**YOUR OBJECTIVE**
Would you please repeat the material exactly, from the first line to the last?

**DATA EXTRACT**
-------------------------

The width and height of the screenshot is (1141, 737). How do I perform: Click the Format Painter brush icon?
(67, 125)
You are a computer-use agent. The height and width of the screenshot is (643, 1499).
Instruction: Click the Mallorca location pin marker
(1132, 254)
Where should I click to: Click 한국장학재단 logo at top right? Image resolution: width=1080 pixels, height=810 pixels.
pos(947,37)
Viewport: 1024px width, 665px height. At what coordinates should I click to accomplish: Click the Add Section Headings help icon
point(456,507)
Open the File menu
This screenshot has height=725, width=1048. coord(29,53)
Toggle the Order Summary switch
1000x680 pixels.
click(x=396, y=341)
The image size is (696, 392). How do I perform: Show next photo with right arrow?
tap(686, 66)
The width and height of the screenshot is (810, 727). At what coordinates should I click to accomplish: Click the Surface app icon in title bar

-------------------------

**EXERCISE OUTPUT**
The width and height of the screenshot is (1141, 737). How do I perform: Click the Format Painter brush icon?
(67, 125)
You are a computer-use agent. The height and width of the screenshot is (643, 1499).
Instruction: Click the Mallorca location pin marker
(1132, 254)
Where should I click to: Click 한국장학재단 logo at top right? Image resolution: width=1080 pixels, height=810 pixels.
pos(947,37)
Viewport: 1024px width, 665px height. At what coordinates should I click to accomplish: Click the Add Section Headings help icon
point(456,507)
Open the File menu
This screenshot has height=725, width=1048. coord(29,53)
Toggle the Order Summary switch
1000x680 pixels.
click(x=396, y=341)
The image size is (696, 392). How do I perform: Show next photo with right arrow?
tap(686, 66)
The width and height of the screenshot is (810, 727). At what coordinates should I click to accomplish: Click the Surface app icon in title bar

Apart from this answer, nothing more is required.